▶ **TASK PROMPT**:
Starting at the line that holds "குருக்கள்மடம் ஸ்ரீலஸ்ரீ செல்லக்கதிர்காம" and stopping at the line that holds "Blogger Templates (34, 2566)", restate the records below word for word, with both of those lines included.

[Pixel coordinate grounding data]
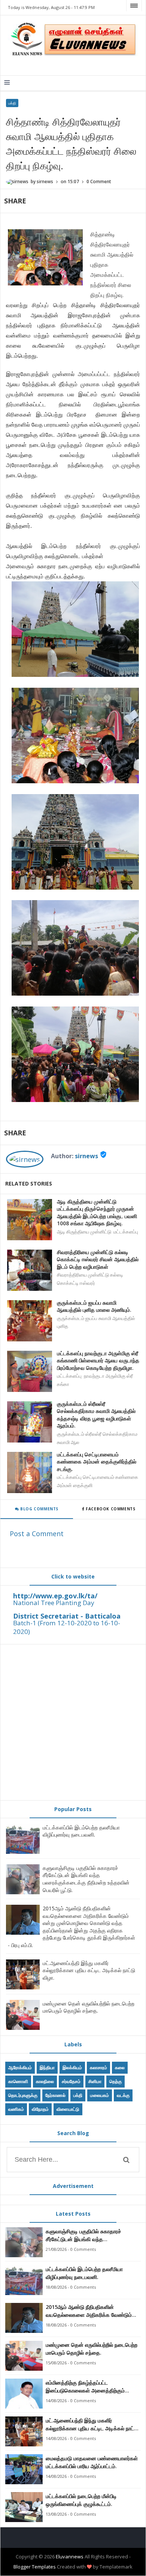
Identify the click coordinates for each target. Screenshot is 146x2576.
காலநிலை (45, 2081)
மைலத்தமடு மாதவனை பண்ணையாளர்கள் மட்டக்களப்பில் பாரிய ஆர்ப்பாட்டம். (92, 2462)
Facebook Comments (111, 1508)
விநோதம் (40, 2109)
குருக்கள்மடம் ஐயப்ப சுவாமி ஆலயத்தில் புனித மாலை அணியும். (94, 1306)
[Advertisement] (73, 1722)
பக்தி (12, 103)
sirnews (86, 1156)
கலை (120, 2067)
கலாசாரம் (98, 2067)
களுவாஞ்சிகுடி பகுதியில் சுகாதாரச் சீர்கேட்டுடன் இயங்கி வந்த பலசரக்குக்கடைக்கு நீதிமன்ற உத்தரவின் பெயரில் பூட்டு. (86, 1879)
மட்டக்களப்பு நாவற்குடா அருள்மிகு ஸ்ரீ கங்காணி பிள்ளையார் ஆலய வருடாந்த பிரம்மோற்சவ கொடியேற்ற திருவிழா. (98, 1360)
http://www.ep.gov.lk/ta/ (55, 1595)
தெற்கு (115, 2081)
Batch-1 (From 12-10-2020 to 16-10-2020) (66, 1627)
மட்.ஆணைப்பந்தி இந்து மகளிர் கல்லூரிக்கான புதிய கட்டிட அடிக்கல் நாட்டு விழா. (89, 1970)
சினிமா (94, 2081)
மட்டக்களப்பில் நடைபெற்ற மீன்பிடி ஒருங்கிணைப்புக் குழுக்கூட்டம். (81, 2499)
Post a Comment (37, 1533)
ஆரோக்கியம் (20, 2067)
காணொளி (18, 2081)
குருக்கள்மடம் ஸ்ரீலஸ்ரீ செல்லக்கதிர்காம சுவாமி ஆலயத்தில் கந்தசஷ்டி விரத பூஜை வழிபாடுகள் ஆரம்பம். (96, 1414)
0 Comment (98, 181)
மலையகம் (99, 2095)
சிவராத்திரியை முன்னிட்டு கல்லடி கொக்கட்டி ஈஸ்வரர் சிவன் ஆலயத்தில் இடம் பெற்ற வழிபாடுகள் (98, 1259)
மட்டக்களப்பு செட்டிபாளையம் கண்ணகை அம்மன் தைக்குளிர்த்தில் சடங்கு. (96, 1461)
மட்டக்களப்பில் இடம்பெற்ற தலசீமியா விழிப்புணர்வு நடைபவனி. (81, 1831)
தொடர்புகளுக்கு (22, 2095)
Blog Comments (38, 1508)
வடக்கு (123, 2095)
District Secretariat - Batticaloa (67, 1615)
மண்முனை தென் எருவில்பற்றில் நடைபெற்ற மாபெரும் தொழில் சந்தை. (88, 2007)
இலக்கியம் (72, 2067)
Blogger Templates (34, 2566)
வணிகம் (16, 2109)
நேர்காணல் (55, 2095)
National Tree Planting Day (53, 1602)
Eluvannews (69, 2556)
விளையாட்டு (68, 2109)
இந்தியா (47, 2067)
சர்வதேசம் (71, 2081)
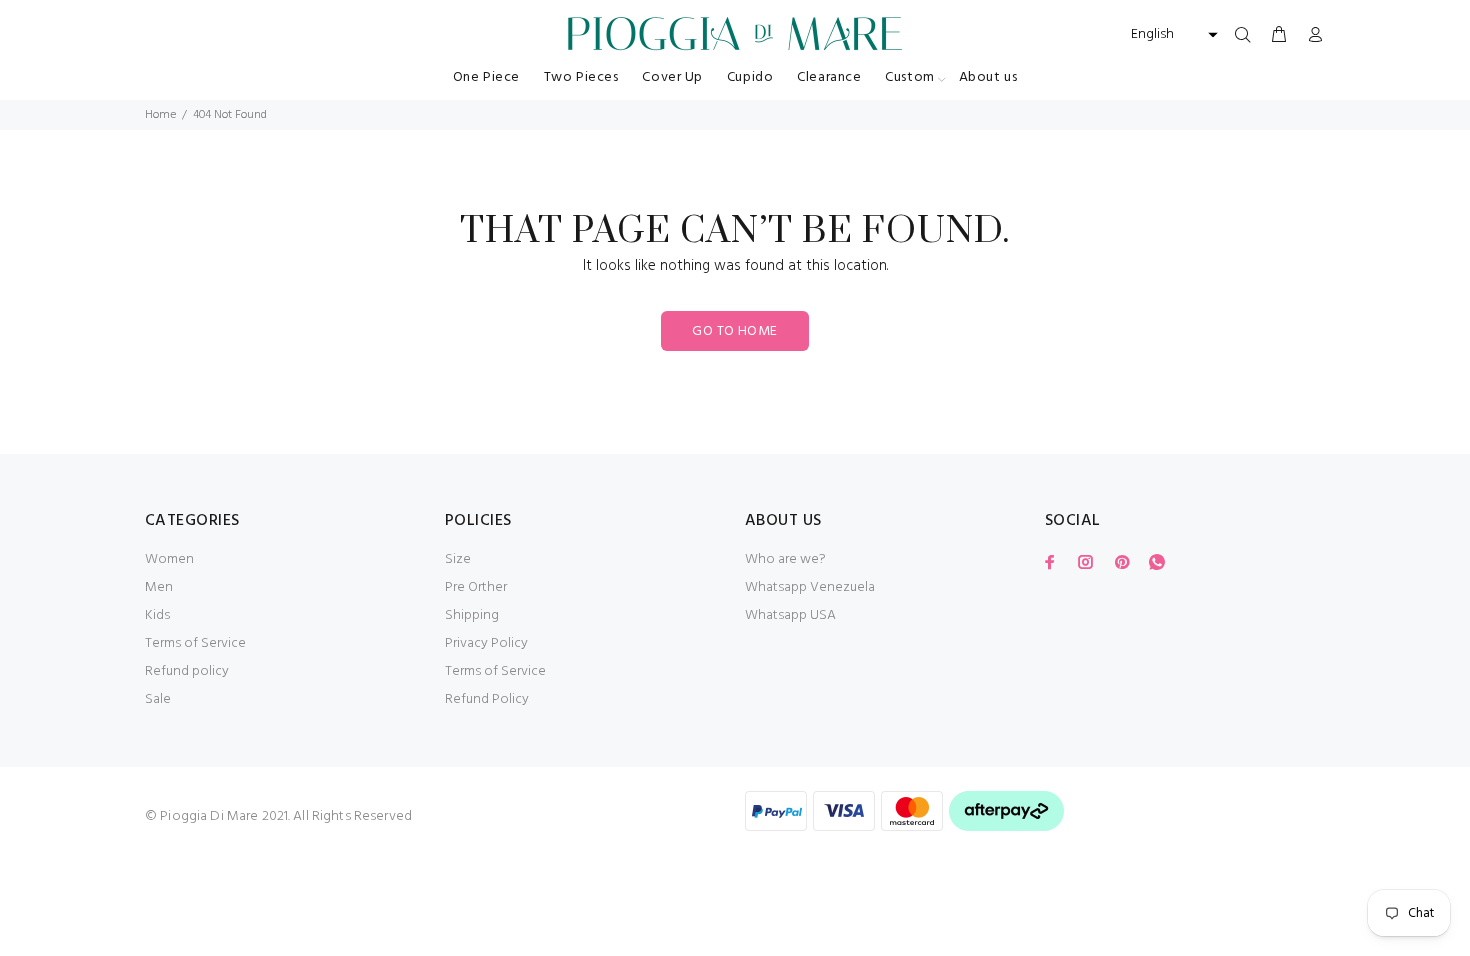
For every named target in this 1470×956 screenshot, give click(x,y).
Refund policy (187, 671)
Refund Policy (487, 699)
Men (159, 587)
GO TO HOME (734, 331)
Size (458, 559)
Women (169, 559)
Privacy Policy (486, 643)
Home (160, 115)
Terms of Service (195, 643)
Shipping (472, 615)
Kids (157, 615)
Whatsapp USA (790, 615)
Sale (158, 699)
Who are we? (785, 559)
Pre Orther (476, 587)
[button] (1172, 35)
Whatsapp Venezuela (810, 587)
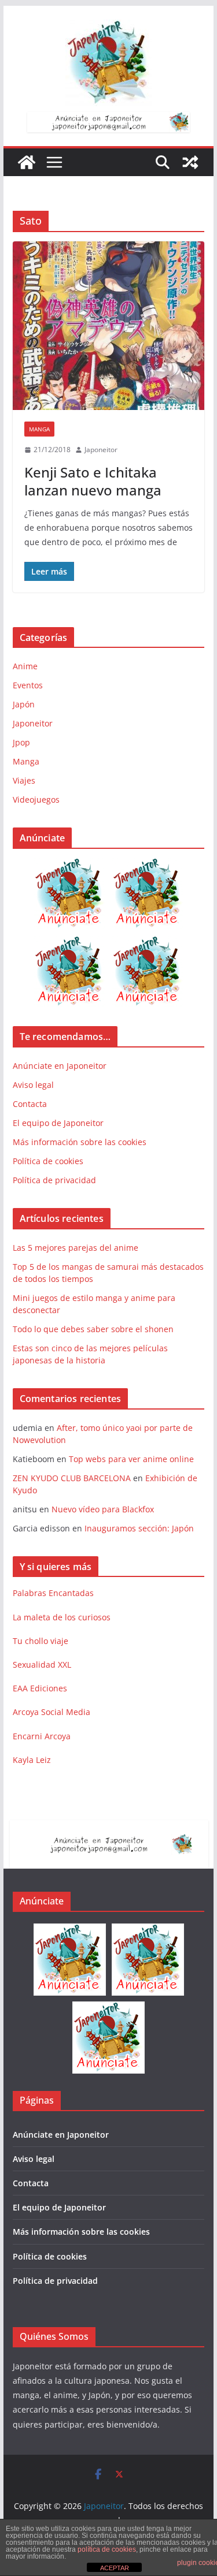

▶ **SOLUTION**:
குருக்கள்மடம் ஸ்ரீலஸ்ரீ செல்லக்கதிர்காம சுவாமி ஆலயத்தில் கந்தசஷ்டி விரத பூஜை வழிபாடுகள் ஆரம்பம். (96, 1414)
0 Comment (98, 181)
மலையகம் (99, 2095)
சிவராத்திரியை முன்னிட்டு கல்லடி கொக்கட்டி ஈஸ்வரர் சிவன் ஆலயத்தில் இடம் பெற்ற வழிபாடுகள் (98, 1259)
மட்டக்களப்பு செட்டிபாளையம் கண்ணகை அம்மன் தைக்குளிர்த்தில் சடங்கு. (96, 1461)
மட்டக்களப்பில் இடம்பெற்ற தலசீமியா விழிப்புணர்வு நடைபவனி. (81, 1831)
தொடர்புகளுக்கு (22, 2095)
Blog Comments (38, 1508)
வடக்கு (123, 2095)
District Secretariat - Batticaloa (67, 1615)
மண்முனை தென் எருவில்பற்றில் நடைபெற்ற மாபெரும் தொழில் சந்தை. (88, 2007)
இலக்கியம் (72, 2067)
Blogger Templates (34, 2566)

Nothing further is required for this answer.